WHAT NEEDS TO BE DONE:
Determine the number of lines in the listing that include the string "dimensions"; the reply consists of that number only.

SUPPLIED INFORMATION:
▼▼▼

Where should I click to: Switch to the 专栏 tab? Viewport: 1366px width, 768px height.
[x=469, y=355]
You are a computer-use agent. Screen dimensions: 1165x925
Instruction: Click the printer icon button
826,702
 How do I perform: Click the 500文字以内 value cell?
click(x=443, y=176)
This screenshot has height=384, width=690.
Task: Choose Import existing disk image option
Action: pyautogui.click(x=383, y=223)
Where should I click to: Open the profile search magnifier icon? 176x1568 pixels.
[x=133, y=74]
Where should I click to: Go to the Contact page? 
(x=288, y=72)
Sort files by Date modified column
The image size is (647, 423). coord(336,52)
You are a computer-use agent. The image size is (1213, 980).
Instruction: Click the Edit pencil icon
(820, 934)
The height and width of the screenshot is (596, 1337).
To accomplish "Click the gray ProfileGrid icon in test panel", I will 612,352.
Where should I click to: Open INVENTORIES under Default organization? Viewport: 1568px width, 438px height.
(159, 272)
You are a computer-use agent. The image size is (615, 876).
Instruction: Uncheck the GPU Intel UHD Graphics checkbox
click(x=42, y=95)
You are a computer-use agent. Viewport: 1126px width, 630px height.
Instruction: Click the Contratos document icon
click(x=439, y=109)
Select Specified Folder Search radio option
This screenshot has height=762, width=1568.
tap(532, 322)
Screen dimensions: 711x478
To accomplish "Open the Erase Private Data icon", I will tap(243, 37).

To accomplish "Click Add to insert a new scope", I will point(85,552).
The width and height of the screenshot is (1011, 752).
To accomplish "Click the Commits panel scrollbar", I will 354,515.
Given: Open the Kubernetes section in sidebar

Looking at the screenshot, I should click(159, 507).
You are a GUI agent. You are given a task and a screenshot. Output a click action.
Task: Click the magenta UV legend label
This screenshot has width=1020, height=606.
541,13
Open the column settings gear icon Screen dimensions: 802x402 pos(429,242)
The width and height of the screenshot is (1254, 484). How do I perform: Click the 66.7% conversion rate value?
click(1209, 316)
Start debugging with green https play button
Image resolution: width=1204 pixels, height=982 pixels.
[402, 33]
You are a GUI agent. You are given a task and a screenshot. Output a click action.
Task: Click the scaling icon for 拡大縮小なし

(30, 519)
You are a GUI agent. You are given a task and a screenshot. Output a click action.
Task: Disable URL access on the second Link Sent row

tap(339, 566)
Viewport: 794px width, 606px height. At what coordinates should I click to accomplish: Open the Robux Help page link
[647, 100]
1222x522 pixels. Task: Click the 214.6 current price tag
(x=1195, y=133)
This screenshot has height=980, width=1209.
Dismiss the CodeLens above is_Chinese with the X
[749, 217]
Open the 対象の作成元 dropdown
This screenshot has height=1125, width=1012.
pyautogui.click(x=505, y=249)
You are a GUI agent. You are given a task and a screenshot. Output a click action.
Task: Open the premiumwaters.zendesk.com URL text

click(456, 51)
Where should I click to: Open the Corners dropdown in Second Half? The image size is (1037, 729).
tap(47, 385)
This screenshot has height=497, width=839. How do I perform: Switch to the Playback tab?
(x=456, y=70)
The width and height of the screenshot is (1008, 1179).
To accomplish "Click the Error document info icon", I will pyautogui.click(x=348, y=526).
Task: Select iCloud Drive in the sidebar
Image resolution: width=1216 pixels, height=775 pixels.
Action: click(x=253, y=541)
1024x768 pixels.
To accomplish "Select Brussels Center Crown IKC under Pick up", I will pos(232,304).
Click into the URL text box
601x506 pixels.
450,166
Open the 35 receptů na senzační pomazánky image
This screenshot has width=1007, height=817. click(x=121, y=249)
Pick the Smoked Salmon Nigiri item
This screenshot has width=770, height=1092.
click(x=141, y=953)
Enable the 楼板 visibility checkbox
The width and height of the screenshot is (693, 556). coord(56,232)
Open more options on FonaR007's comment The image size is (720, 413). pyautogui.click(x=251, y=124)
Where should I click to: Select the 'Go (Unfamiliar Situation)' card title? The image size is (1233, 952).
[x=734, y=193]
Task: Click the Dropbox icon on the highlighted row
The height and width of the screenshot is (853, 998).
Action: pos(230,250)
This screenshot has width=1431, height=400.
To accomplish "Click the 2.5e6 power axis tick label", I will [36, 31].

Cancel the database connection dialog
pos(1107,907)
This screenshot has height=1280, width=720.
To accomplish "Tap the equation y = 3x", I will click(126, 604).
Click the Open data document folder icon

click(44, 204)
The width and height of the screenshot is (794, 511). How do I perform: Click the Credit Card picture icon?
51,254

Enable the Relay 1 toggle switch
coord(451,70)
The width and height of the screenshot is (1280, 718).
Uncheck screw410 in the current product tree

▲▲▲

TASK RESPONSE:
3